Transpersonal Origins of Violence
The above material shows that a conceptual framework limited to postnatal biography and the Freudian unconscious does not adequately explain extreme forms of human aggression on the individual and collective scale. However, it seems that the roots of human violence reach even deeper than to the perinatal level of the psyche. Consciousness research has revealed significant additional sources of aggression in the transpersonal domain, such as archetypal figures of demons and wrathful deities, complex destructive mythological themes, and past-life memories of physical and emotional abuse.

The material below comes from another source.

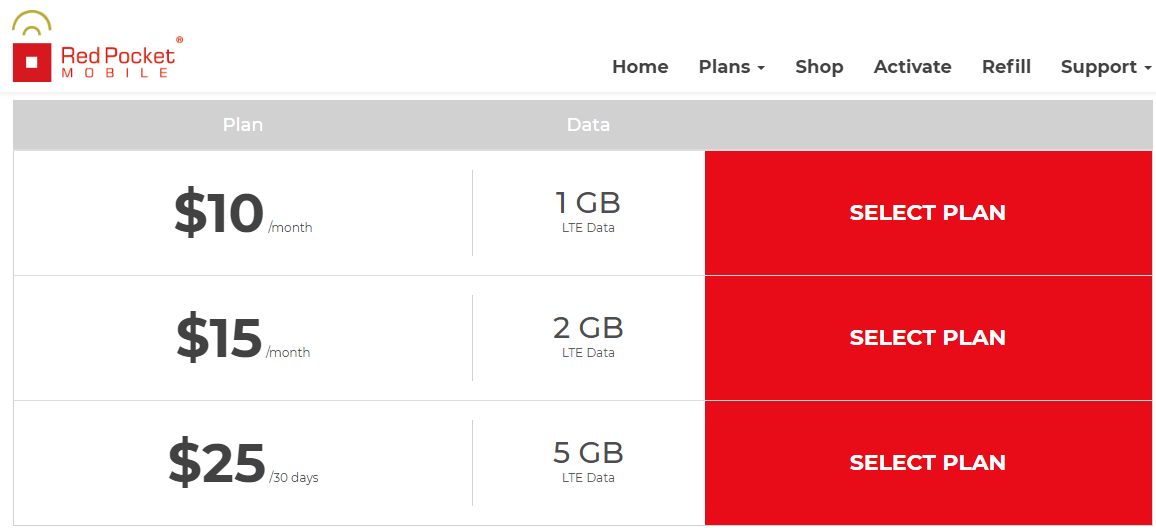Navigate to the Refill page

[1006, 67]
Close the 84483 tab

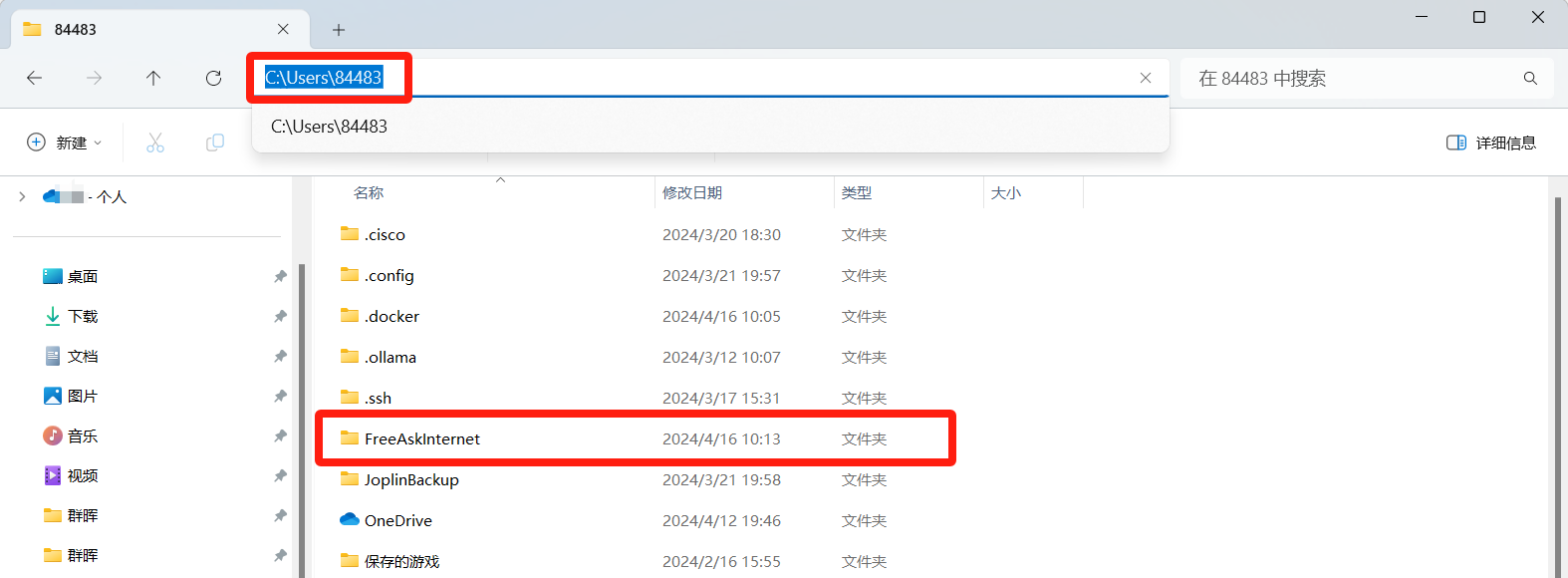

C. G. Jung believed that the archetypes of the collective unconscious have a powerful influence not only on the behavior of individuals but also on the events of human history. From this point of view, entire nations and cultural groups might be enacting in their behavior important mythological themes. In the decade preceding the outbreak of World War II, Jung found in the dreams of his German patients many elements from the Nordic myth of Ragnarok, or the twilight of the gods. On the basis of these observations, he concluded that this archetype was emerging in the collective psyche of the German nation and that it would lead to a major catastrophe, which would ultimately turn out to be self-destructive. James Hillman amassed in his brilliant book A Terrible Love of War convincing evidence that war is a powerful archetypal force that has irresistible power over individuals and nations (Hillman 1994).

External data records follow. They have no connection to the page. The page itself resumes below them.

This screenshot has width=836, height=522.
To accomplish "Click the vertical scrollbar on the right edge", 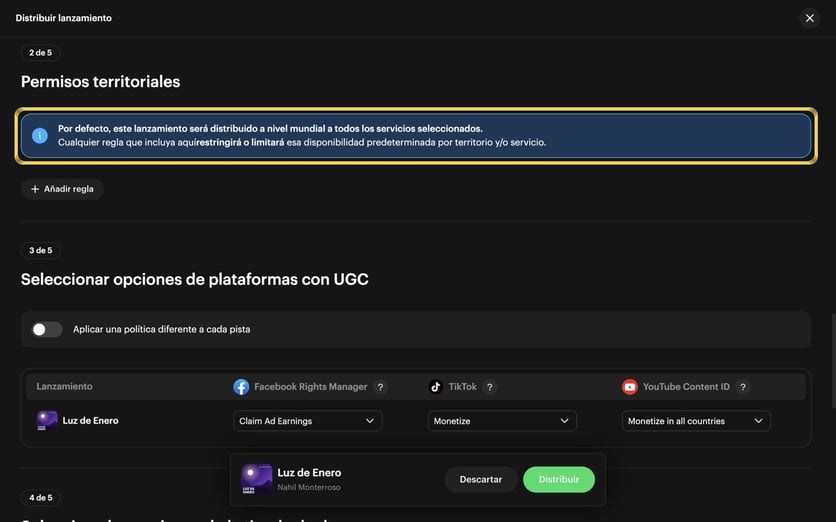I will [x=833, y=361].
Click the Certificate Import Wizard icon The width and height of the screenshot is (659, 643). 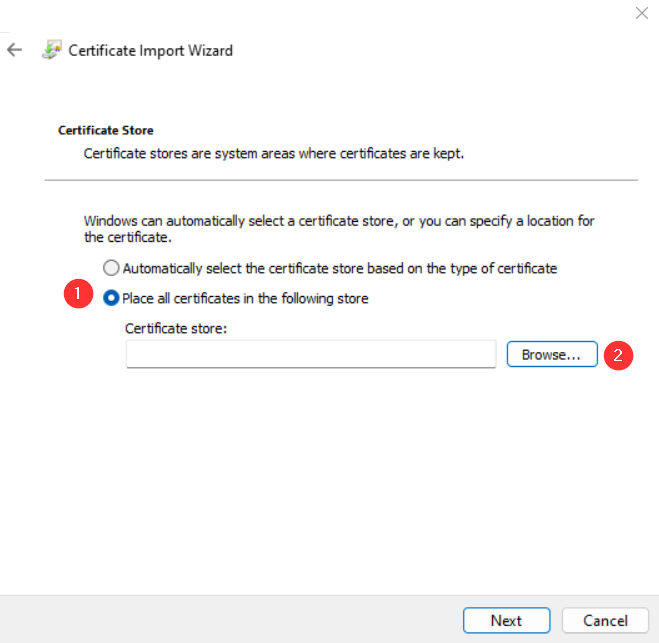[52, 50]
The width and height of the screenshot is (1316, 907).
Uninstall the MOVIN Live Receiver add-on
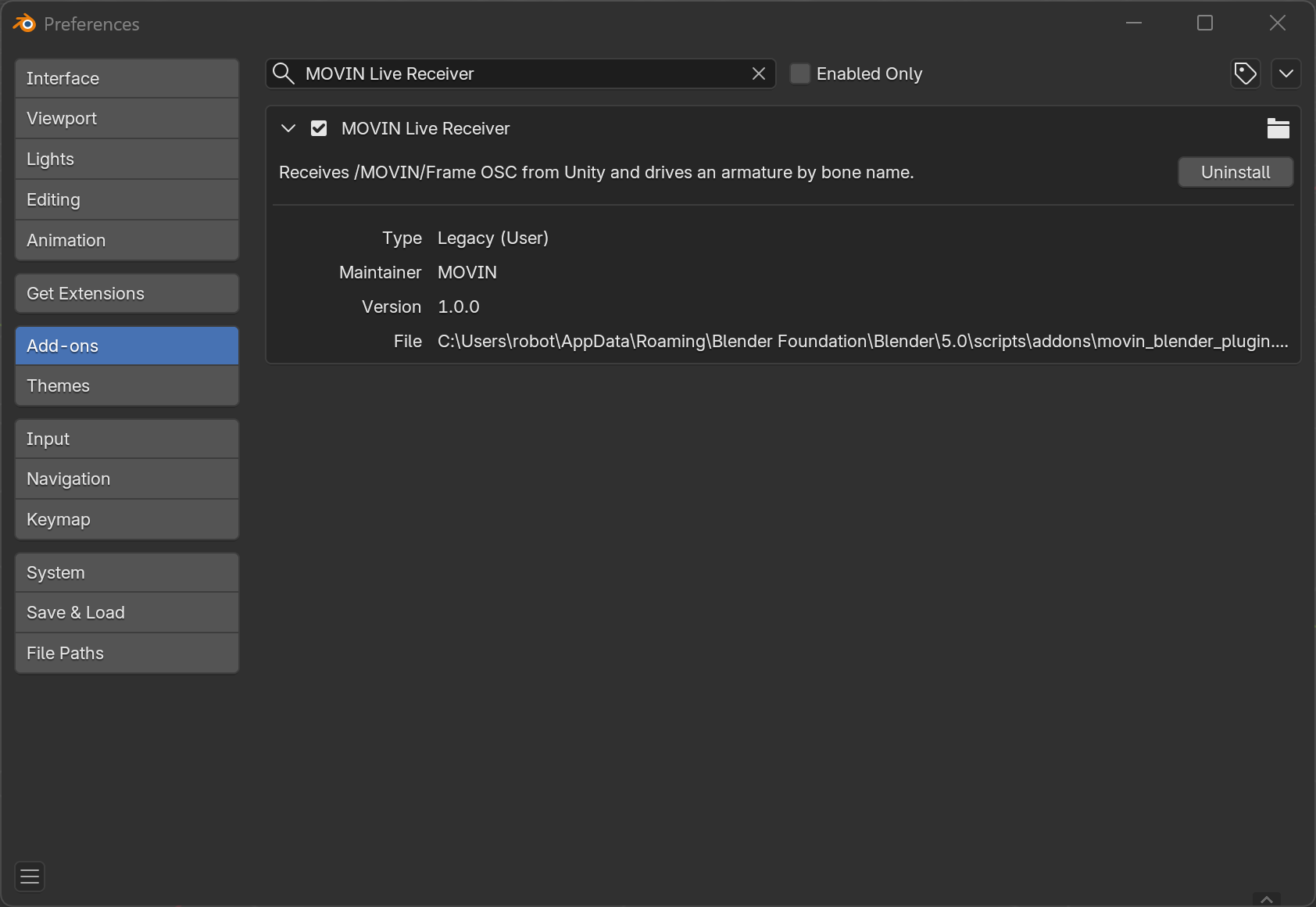[1235, 172]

In many instances, leaders of nations specifically use not only perinatal, but also archetypal images and spiritual symbolism to achieve their political goals. The medieval crusaders were asked to sacrifice their lives for Jesus in a war that would recover the Holy Land from the Mohammedans. Adolf Hitler exploited the mythological motifs of the supremacy of the Nordic race and of the millenial empire, as well as the ancient Vedic symbols of the swastika and the solar eagle. Ayatollah Khomeini and Saddam Hussein ignited the imagination of their Moslem followers by references to jihad, the holy war against the infidels. American presidents Ronald Reagan referred to the Soviet Union as the Evil Empire and George W. Bush used in his political speeches reference to the Axis of Evil and Armaggedon.
Carol Cohn discussed in her paper not only the perinatal but also the spiritual symbolism associated with the language used in relation to nuclear weaponry and doctrine. The authors of the strategic doctrine refer to members of their community as the “nuclear priesthood.” The first atomic test was called Trinity -- the unity of Father, Son, and Holy Ghost, the male forces of creation. From her feminist perspective, Cohn saw this as an effort of male scientists to appropriate and claim ultimate creative power (Cohn 1987). The scientists who worked on the atomic bomb and witnessed the test described it in the following way: "It was as though we stood at the first day of creation.” And Robert Oppenheimer thought of Krishna's words to Arjuna in the Bhagavad Gita: "I am become Death, the Shatterer of Worlds."